“We are Jesus’s Sheep and Gospel Gatekeepers” -- Sermon for 4th of Easter,4-26-26
- Fr. Daniel S.J. Scheid SCP

- 10 hours ago
- 3 min read
† I have been a gatekeeper for as long as I can remember. Growing up on a farm and raising sheep, I learned from my dad when to open and close the gates between pasture-fields to keep our flock where we wanted them. Child-raising was all about gatekeeping. I made parenting decisions on what was best for my family multiple times a day. When I worked as a buyer in a clothing store, I was a gatekeeper. I chose what was in and what was out.
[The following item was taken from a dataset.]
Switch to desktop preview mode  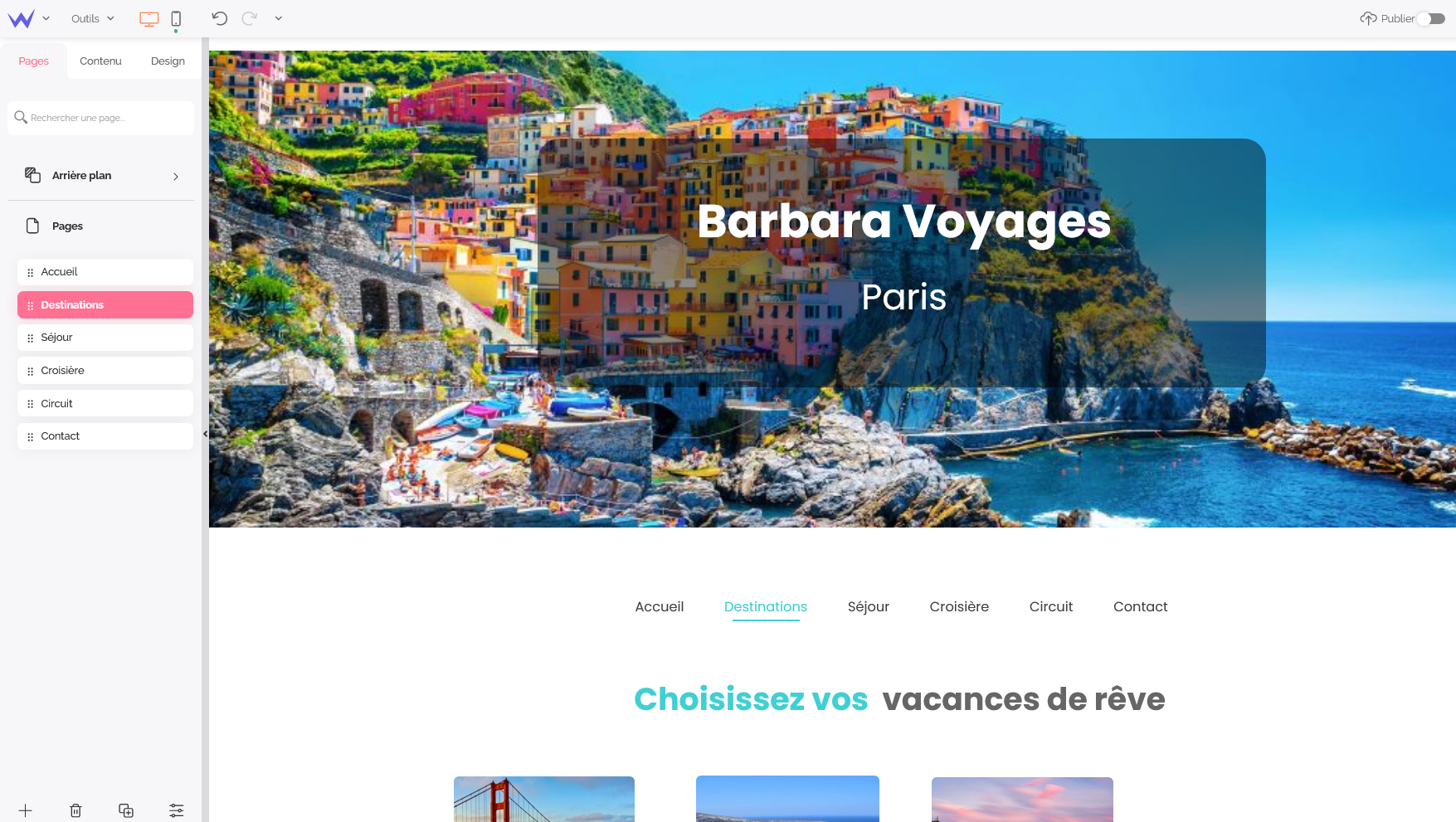149,19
The “On Language” column in The New York Times Magazine last Sunday was about gatekeeping and how that word has shifted from describing a necessary, even welcome practice of filtering and admittance, to one that is a suspicious and dirty word: “gatekeeping” – the withholding of opportunity or information to exercise power. Transparency and full disclosure are the watchwords these days. We look sideways at anyone we accuse of or who admits to keeping gates. What aren’t you telling us? And why?
Gatekeeping such as this was one of the sticking points of the Protestant Reformation. No longer were the Roman Church and its clergy to be the filters and interpreters of the Bible. Everyone should have direct access to God’s Word and be able for themselves to decide what it means, even when it leads to malignant Hegsethian misreadings, or the hubris and pomposity of presidential proportions when scolding the bishops of Washington and Rome. When it comes to scripture, apparently we still need gatekeepers. At least Jesus thinks so.
Gospel gatekeeping is practiced in the Goldilocks via media of Anglicanism, a product of the English reformation that recovered its roots in the early, undivided Church. The genius of our moveable, malleable middle recognizes that too much gatekeeping can be just as vexing as too little. At our best, we exercise humility and grace, allowing that one person’s just-right isn’t too far from another’s.
The gatekeeper opens the gate for the shepherd, Jesus says. In biblical times multiple flocks may have been held together in one enclosure. The sheep of one flock would recognize and follow the voice of their shepherd, going through the gate and out to green pastures, while the other flocks stayed behind.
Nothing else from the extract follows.